I often encounter that attitude because it is a fact that most animal advocacy comes from the left. It is an interesting question as to why. One could say, superficially, that the left is where the bleeding hearts are, and concern for animals is consistent with those kinds of values. The mistake is that those on the right are also “bleeding hearts” (note the quotation marks), but we simply bleed for other things: victims of terrorism, crucified businessmen, our military, deserving students who lose out to affirmative action, the unborn—and more. In other words, because one of the left’s big lies, too long unchallenged, is that it is they who “care,” they have had a near monopoly on animal advocacy. But the right has a strong claim to it as well—even given the NRA, hunters, etc.—but they have not often asserted it. I am sure the macho problem of many on the right has something to do with this as well.

Are animals gaining more advocates outside the left? Former Bush speechwriter Matthew Scully, for example, made a big splash with his 2002 book Dominion. Aside from Scully, are you aware of any other prominent libertarian or conservative voices on behalf of animals?
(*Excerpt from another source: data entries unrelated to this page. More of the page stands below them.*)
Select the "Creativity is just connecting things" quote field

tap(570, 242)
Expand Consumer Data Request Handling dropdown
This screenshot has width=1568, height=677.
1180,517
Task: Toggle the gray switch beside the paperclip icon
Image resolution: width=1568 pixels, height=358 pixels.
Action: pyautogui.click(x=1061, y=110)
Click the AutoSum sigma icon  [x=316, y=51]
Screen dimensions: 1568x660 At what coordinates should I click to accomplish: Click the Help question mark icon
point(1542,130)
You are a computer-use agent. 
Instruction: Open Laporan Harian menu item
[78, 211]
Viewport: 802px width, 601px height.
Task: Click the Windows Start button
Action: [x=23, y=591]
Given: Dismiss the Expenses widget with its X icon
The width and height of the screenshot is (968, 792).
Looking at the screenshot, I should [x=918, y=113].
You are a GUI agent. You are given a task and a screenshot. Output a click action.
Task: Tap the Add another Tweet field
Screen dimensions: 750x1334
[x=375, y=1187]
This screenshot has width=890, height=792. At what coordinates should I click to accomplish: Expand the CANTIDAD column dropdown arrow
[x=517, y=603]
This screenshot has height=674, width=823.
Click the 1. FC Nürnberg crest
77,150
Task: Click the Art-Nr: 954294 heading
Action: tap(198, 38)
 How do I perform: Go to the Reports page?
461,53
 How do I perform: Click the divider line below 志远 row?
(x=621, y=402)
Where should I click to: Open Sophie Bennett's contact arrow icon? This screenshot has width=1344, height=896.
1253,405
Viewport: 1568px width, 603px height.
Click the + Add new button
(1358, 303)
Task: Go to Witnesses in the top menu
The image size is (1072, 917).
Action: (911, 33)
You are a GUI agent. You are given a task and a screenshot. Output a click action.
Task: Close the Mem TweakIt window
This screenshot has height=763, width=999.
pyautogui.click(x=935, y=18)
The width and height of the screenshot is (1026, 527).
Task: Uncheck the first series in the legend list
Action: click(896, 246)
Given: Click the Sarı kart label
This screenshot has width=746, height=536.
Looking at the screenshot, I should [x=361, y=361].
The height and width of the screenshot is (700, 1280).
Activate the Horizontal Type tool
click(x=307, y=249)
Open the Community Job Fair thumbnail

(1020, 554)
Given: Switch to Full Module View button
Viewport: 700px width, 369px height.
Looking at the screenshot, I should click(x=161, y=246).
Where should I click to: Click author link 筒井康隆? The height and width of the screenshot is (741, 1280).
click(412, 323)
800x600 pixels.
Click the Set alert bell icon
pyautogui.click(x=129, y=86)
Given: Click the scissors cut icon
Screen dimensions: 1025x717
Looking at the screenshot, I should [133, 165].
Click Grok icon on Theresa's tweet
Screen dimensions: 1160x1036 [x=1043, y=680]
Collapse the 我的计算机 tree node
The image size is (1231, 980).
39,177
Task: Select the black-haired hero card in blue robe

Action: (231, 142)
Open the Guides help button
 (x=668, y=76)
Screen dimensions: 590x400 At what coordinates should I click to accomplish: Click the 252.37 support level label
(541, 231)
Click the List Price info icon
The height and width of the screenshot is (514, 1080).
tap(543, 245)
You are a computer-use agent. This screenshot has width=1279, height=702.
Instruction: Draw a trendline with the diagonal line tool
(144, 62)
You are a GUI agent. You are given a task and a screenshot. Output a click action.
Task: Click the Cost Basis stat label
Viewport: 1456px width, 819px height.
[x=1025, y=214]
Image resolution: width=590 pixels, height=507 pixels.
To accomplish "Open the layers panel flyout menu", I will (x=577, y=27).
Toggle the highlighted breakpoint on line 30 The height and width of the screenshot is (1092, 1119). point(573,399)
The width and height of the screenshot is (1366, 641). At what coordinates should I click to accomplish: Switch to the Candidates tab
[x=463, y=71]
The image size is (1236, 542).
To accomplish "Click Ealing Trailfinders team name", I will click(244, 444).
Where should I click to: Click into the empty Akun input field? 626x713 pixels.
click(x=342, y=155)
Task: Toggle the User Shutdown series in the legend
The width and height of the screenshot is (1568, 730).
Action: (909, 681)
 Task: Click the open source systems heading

Not that I am aware of. I fear that in libertarian and conservative circles, though there are of course exceptions, there are not many animal advocates. Anecdotally, the few non-prominent voices tend to be more libertarian than conservative. Don’t forget, to the extent conservatives are religious (quite a few), there is a lot of biblical baggage regarding animals and humans having sovereignty over them. Among all the animal advocates I know, only one is a conservative. Finally, it needs to be understood that by “animal advocate” I mean someone who acknowledges that animal have rights, even though the nature and scope of those rights are complex to define and to apply.

Looking back over your career as an animal rights proponent, what would you say your biggest victory has been?

My biggest victories have been (a) launching a movement of lawyers who now work for animal rights, (b) introducing into federal and state case law the literal term “animal rights,” (c) helping legitimize the very concept of animal rights and showing that it is very much more than the proverbial “little old ladies in tennis shoes.”